| Data excerpts |
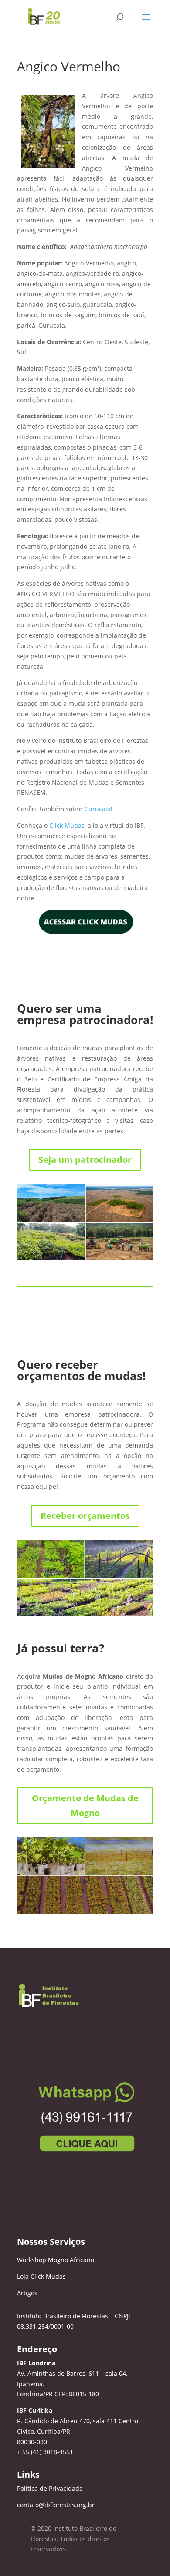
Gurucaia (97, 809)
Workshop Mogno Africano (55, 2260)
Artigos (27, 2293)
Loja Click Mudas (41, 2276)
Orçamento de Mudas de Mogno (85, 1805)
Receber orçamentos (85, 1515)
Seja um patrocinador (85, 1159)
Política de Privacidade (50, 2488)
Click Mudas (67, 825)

==

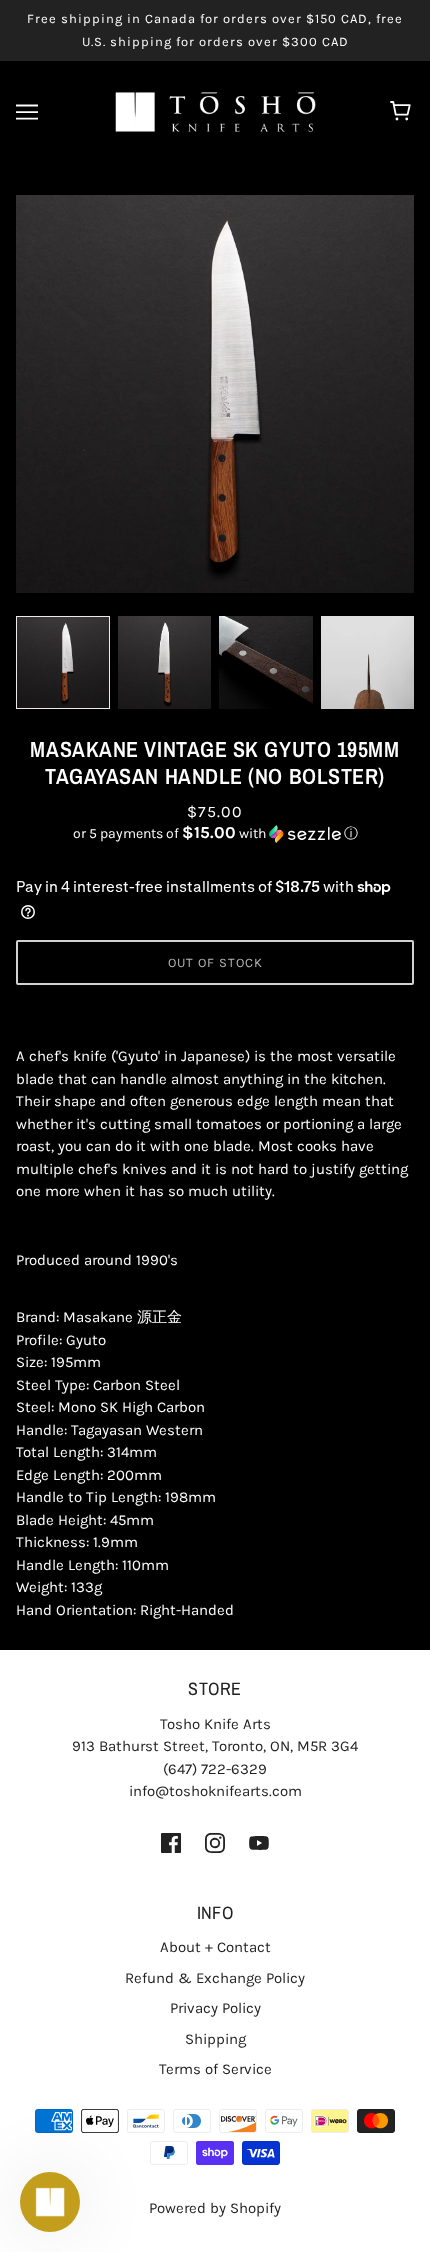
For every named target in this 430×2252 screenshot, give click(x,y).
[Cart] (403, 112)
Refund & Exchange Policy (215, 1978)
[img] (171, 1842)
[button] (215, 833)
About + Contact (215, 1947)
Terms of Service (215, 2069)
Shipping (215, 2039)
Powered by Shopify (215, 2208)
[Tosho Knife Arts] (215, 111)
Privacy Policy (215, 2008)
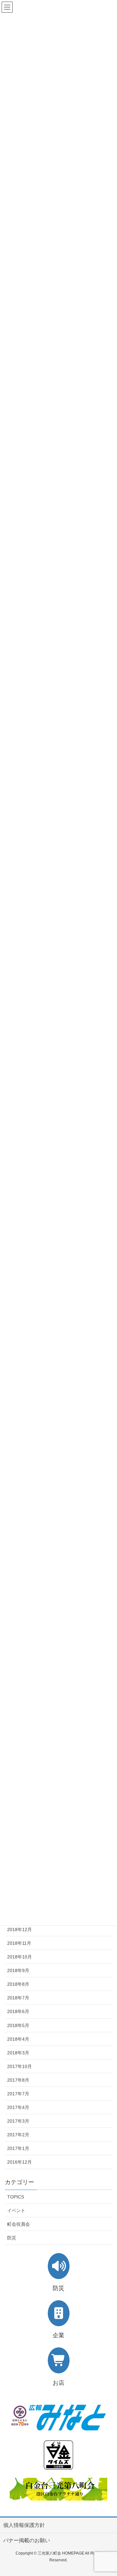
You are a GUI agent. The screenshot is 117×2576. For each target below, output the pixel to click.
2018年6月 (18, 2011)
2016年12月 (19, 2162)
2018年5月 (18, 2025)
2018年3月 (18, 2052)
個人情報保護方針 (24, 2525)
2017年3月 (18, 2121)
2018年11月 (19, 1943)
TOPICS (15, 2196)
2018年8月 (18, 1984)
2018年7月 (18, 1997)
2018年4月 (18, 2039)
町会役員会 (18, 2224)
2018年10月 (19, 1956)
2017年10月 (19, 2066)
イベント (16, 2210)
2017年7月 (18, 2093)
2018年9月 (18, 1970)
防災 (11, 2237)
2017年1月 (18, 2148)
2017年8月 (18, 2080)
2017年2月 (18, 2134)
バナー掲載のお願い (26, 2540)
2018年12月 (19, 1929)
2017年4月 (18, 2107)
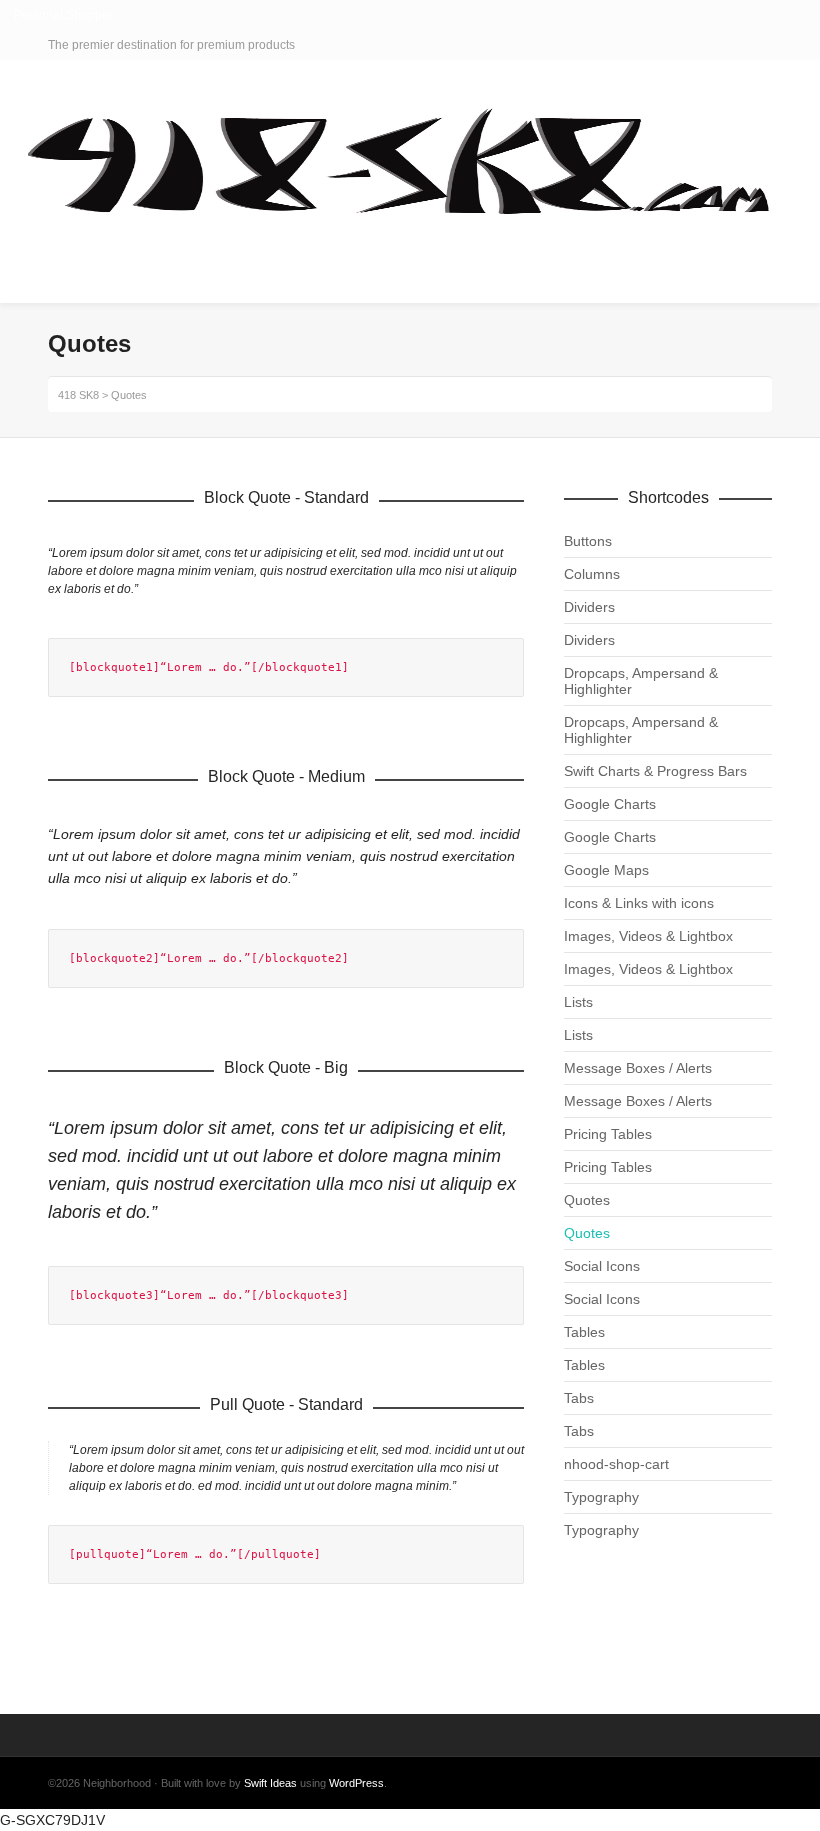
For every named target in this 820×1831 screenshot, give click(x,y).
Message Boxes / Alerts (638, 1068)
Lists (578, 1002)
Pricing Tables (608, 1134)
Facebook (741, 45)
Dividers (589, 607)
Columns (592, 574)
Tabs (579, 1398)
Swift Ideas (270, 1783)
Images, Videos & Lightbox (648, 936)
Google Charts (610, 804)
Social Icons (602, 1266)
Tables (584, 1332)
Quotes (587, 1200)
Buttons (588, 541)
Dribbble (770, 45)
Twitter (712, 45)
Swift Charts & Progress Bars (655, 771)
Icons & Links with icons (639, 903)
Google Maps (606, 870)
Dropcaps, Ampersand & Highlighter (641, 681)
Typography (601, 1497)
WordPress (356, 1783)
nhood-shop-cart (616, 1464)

| Exercise objective |
Using the records above, pull out each line where the word "give" occurs.

| Response to this exercise |
For every named target in this 430×2252 screenshot, give click(x,y).
For every named target in this 820×1831 screenshot, give click(x,y).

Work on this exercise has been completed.